Olegária nos contou que tamanha era a intimidade do pai com os famosos do Recife, que ele chegou a fotografar misses de Pernambuco nuas. Para nossa infelicidade não restaram as provas, porque Wilson, honestíssimo, devolvia os negativos às donas das curvas. (O que eram os costumes do tempo e a gentileza do fotógrafo.) Wilson trabalhou  em toda imprensa do Recife, mas era artista que não se limitava à pauta dos jornais, ou a mero ilustrador da notícia.

O que não cabia na imprensa era a sua especialidade. Alagados, casebres, mocambos, queima de judas, maracatu, meninos tomando banho em cano estourado,  na favela um músico a tocar bandolim, sentado numa caixa de madeira, porcos na rua. Wilson possuía senso e faro próprio. Ele se estendia dos populares, dos flagrantes da gente do Recife, aos acontecimentos mais luxuosos, da “elite”. Era o fotógrafo escolhido para o Balé Bolshoi, e ao mesmo tempo ele se escolhia para o registro de um homem puxando um cachorro, tão pobre e rasgado quanto o dono. Dele são imagens dos prédios e coisas da cidade em sua mais cruel mudança. Foi Wilson quem registrou uma foto histórica da destruição da Igreja dos Martírios. Nas palavras de José Luiz da Mota Menezes em entrevista a mim:

“Então o prefeito Augusto Lucena iniciou um processo que caracterizasse o destombamento. Para esse fim, ele mandou que um indivíduo chamado Ubirajara, que era o demolidor oficial da Prefeitura do Recife, amarrasse um cabo de aço na torre da Igreja, para derrubar a torre e descaracterizar dessa forma o edifício. Wilson, aquele, do “Kiosque de Wilson”, nessa altura se achava presente, documentou o prefeito Lucena, em pessoa, auxiliado por seu secretário Ubirajara, amarrando o cabo de aço na torre da Igreja e puxando, e a torre caindo”.

Wilson usava de preferência uma Rolleiflex linha avançada, filme de 120, ou câmera Cannon. A filha Olegária, a maior fonte de conhecimento da obra do pai, nos informou que ele não deixava passar um “instantâneo”, uma das palavras queridas do fotógrafo. Então eu perguntei a Olegária como ele conseguia tais fotos, se ele possuía algum truque, pois lento é o raciocínio humano e do entrevistador. Resposta da filha: “Ele possuía uma habilidade muito grande. Rapidez. Ele tinha rapidez, uma reação rápida. Quando ele via, não pensava duas vezes, ele agia”.

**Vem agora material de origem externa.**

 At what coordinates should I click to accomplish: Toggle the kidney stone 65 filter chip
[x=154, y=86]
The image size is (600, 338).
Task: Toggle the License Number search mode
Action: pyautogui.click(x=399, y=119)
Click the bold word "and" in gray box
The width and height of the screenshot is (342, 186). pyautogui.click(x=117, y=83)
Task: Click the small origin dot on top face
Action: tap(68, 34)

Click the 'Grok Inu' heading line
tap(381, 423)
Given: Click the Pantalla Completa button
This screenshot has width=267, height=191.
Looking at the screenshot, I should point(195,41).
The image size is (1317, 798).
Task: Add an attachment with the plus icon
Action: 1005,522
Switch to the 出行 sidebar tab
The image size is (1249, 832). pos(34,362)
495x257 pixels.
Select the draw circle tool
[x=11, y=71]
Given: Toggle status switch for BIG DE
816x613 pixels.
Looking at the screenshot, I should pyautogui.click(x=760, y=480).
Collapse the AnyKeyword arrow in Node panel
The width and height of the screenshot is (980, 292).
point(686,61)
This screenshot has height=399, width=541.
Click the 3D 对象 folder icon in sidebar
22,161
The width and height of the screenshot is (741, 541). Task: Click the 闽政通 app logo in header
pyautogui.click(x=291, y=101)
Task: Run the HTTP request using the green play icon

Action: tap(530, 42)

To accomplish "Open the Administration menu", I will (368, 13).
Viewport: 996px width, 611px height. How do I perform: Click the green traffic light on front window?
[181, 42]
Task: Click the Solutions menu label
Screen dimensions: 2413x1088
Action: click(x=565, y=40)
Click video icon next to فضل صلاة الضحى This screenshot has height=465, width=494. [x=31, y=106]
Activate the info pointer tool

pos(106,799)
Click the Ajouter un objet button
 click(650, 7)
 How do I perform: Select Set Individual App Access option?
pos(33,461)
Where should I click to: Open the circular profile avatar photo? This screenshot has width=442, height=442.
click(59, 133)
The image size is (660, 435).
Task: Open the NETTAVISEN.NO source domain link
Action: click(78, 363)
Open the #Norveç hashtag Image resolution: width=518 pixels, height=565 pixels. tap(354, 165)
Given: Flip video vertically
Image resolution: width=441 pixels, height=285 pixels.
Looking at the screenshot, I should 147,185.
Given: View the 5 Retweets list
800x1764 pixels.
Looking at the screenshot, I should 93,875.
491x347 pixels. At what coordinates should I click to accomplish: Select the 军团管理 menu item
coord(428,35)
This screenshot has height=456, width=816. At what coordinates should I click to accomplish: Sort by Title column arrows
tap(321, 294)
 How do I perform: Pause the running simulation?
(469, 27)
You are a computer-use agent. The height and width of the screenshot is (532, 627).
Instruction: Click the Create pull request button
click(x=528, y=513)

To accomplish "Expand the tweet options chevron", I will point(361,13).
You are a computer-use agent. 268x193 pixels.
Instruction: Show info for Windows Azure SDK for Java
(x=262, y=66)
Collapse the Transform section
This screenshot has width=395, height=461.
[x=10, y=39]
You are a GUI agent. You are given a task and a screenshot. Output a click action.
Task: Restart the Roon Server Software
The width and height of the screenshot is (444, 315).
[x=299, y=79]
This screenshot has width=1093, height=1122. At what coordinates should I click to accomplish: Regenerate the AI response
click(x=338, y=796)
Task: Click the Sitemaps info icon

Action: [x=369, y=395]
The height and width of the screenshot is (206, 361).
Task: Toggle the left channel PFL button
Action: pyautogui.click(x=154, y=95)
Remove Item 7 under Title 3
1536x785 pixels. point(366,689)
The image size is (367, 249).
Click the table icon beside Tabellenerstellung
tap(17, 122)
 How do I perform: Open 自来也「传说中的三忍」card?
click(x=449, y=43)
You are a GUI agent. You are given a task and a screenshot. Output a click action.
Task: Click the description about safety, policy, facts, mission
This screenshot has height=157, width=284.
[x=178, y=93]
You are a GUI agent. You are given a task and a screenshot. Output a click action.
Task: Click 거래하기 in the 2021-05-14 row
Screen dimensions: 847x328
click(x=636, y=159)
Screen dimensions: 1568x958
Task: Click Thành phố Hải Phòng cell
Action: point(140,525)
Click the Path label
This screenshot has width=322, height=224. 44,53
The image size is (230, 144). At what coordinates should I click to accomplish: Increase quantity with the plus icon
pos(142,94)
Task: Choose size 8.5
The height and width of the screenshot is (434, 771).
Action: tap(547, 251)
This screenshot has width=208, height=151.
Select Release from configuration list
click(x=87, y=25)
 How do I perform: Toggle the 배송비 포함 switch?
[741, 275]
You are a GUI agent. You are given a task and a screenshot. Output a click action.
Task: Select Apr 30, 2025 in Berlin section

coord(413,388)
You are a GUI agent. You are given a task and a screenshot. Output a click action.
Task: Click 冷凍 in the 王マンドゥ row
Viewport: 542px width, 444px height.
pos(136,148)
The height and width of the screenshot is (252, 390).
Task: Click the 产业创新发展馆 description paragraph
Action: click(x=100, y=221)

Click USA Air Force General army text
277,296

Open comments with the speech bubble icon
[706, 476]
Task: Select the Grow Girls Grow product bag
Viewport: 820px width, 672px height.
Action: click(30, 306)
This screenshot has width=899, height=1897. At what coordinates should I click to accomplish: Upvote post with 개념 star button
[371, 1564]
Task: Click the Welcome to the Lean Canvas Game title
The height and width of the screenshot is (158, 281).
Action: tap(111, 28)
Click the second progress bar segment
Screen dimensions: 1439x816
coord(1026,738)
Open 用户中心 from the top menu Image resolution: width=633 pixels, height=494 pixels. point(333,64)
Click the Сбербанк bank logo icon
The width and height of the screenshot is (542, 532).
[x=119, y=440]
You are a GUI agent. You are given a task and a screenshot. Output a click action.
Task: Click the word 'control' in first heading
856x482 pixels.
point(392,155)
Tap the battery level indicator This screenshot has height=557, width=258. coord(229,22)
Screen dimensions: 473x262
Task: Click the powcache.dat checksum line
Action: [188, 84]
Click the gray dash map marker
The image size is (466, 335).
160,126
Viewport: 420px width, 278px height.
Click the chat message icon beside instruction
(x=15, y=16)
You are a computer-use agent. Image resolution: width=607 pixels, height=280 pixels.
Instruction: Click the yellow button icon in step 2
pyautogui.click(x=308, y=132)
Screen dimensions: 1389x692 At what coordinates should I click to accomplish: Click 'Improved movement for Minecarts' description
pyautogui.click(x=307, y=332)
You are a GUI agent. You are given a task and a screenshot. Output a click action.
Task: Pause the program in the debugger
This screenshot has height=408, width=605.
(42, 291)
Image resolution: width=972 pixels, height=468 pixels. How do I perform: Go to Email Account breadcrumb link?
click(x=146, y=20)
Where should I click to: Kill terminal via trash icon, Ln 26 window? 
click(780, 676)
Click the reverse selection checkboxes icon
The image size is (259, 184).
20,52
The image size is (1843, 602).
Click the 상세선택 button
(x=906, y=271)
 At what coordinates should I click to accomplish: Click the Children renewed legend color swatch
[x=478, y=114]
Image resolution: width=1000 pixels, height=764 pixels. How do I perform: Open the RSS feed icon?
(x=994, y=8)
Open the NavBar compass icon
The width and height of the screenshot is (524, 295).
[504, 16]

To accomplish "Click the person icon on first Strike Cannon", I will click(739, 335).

Essa resposta me fez lembrar Nelson Rodrigues, quando tentou explicar Garrincha: “Todos nós dependemos do raciocínio. Não atravessamos a rua, ou chupamos um Chica-bon, sem todo um lento e intrincado processo mental. Ao passo que Garrincha nunca precisou pensar. Garrincha não pensa. Tudo nele se resolve pelo instinto, pelo jato puro e irresistível do instinto. E, por isso mesmo, chega sempre antes, sempre na frente, porque jamais o raciocínio do adversário terá a velocidade genial do seu instinto”.

Ou adaptando o drible e criação de Garrincha ao fotógrafo e repórter da cidade: Wilson pensava com os dedos e a câmera, rápido. E a sua área, o seu campo de futebol, era todo o espaço do Recife. De preferência. A não ser, claro, que aparecessem as misses nuas. Mas disso, infelizmente, jamais teremos a prova. Só o negativo do desejo.